When you commit and deploy configuration changes, the Leader propagates changes to the data plane. The data plane is the layer of architecture that handles data, depending on the product:

  • Cribl Stream: Worker Groups that contain Worker Nodes that process data as configured. Cribl Workers distribute events across available Worker Processes (CPUs) on each Worker.

  • Cribl Edge: Edge Nodes that collect data from the local filesystem, local APIs, and local system state. Edge Nodes can also handle data similar to Cribl Stream with lower resource needs.

  • Cribl Search: Operators that execute search queries across different Dataset Providers.

  • Cribl Lake: Storage buckets and Datasets, which are unique partitions within a storage bucket.

Configuration Management Approaches

Cribl offers two primary approaches to configuration management. The choice between these two approaches depends on your existing workflows and business requirements. Before deciding on an approach, working with key stakeholders from within your company, define the hard and soft requirements that your change management system must meet. An effective change management plan complies with company policies and integrates Cribl into existing business workflows and tools.

Once you have identified your hard and soft requirements, select and approach that best meets your needs.

These two approaches are not mutually exclusive. You can use them together or you can start with the standard approach to build your initial configuration management system and then expand to the advanced approach later.

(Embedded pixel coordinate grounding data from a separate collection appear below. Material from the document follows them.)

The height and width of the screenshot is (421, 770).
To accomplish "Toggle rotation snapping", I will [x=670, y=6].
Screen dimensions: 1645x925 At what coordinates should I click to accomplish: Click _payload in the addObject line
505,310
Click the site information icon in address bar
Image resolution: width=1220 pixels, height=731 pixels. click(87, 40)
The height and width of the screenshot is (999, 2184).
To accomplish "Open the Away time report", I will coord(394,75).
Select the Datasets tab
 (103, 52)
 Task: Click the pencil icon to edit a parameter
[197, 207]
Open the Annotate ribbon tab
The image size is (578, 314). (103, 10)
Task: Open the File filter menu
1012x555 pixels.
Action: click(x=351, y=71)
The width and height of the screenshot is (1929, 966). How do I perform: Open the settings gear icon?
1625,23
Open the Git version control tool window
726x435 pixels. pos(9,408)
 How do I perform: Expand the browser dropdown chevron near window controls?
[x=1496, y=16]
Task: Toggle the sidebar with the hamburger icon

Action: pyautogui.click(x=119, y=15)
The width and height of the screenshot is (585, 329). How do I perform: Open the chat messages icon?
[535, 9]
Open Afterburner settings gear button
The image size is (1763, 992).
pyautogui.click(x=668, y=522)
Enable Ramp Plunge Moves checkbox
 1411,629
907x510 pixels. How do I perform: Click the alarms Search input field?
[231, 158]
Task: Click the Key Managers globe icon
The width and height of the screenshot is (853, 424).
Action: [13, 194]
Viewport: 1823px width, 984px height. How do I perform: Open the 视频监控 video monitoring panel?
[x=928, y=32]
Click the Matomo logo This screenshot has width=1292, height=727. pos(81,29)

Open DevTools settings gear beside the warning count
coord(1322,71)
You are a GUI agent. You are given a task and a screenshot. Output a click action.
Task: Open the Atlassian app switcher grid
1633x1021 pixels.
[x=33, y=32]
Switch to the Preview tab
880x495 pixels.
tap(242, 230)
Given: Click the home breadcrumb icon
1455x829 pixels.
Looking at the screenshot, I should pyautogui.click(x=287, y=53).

Standard Approach: The Cribl Control Plane

In this approach, the Leader Node acts as the central configuration management hub. You make configuration changes through the Cribl UI or direct API calls to the Leader Node. The Leader tracks changes in its local Git repository and distributes the configuration bundle to Worker Groups or Fleets upon a commit and deploy.

The advantages of this approach:

  • It’s the out-of-the-box solution.
  • Simple initial setup.
  • Immediate access to rollback features built into the UI.

This approach is good for smaller deployments where you need to prioritize simplicity and ease of use over scalability.

Read an overview of the Standard Configuration Management for more information about this approach.

Advanced Approach: Pack-Based Configuration Management

In this advanced approach, Cribl Packs contain end-to-end configuration content or segments of Cribl configuration content. You track and sync Packs in an external Git repository for version control. As needed, you can share Packs or port them to other environments. You can also automate Pack deployments to development, testing, or production environments using CI/CD automation tools provided by third-party Git platforms such as GitHub or GitLab.

The advantages of this approach:

  • It’s an enterprise-grade solution.
  • Supports three-branch environment promotion and segregation workflows (dev, test, prod).
  • Allows multiple developers or teams to collaborate on Cribl configurations.
  • Enables full auditability.
  • Integrates with existing DevOps toolchains (such as CI/CD).

This approach is good for decentralized, automated, and highly compliant change management systems.